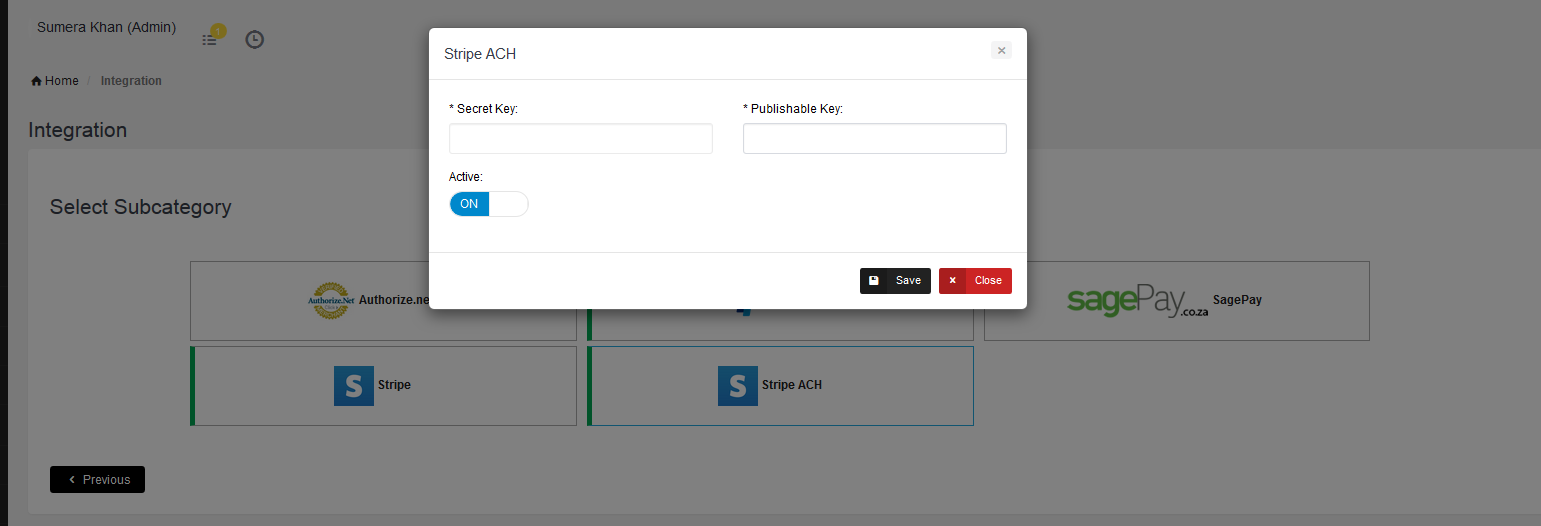Go back with the Previous button

[x=97, y=480]
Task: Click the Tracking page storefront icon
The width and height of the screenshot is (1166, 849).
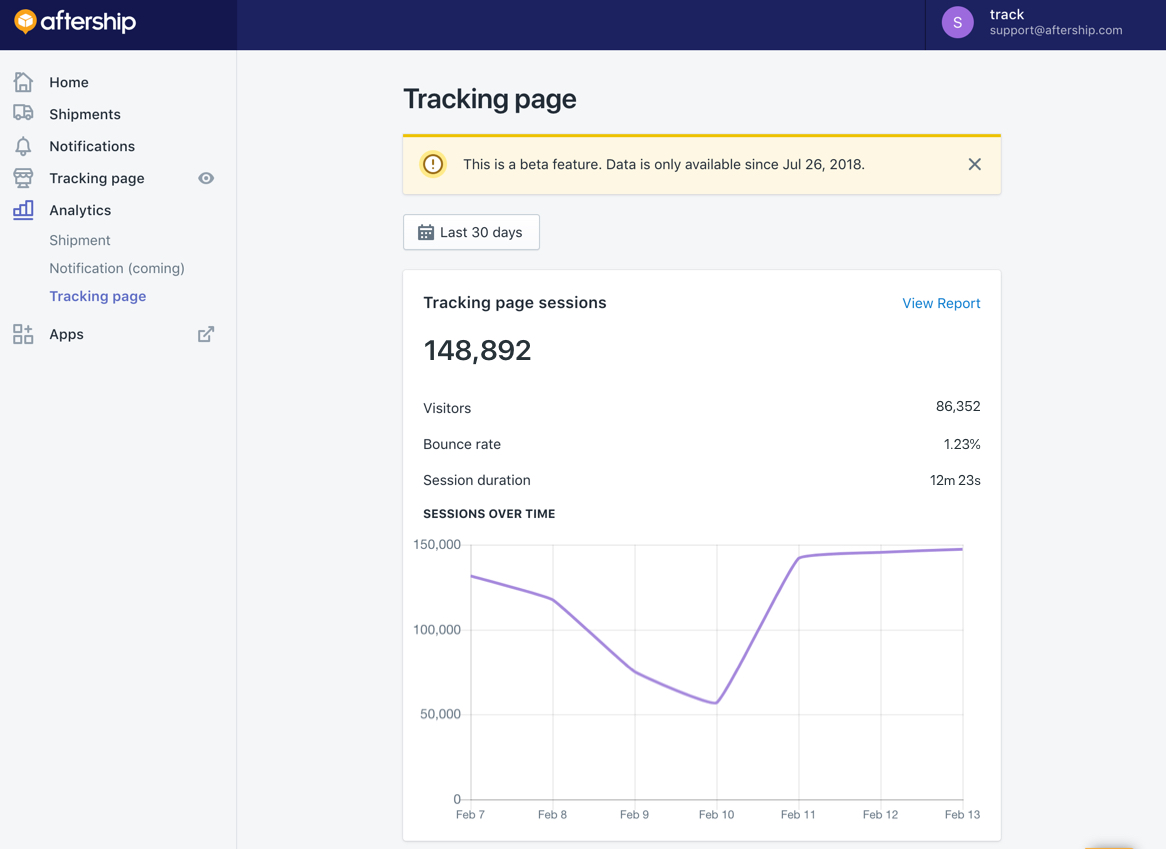Action: 23,178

::::::::

What needs to be done:
Your task is to reproduce exactly the lines from the one with "Task: Click the Tracking page storefront icon" to the end of the material, both included, with the pictures left out.

Solution below:
Task: Click the Tracking page storefront icon
The width and height of the screenshot is (1166, 849).
Action: 23,178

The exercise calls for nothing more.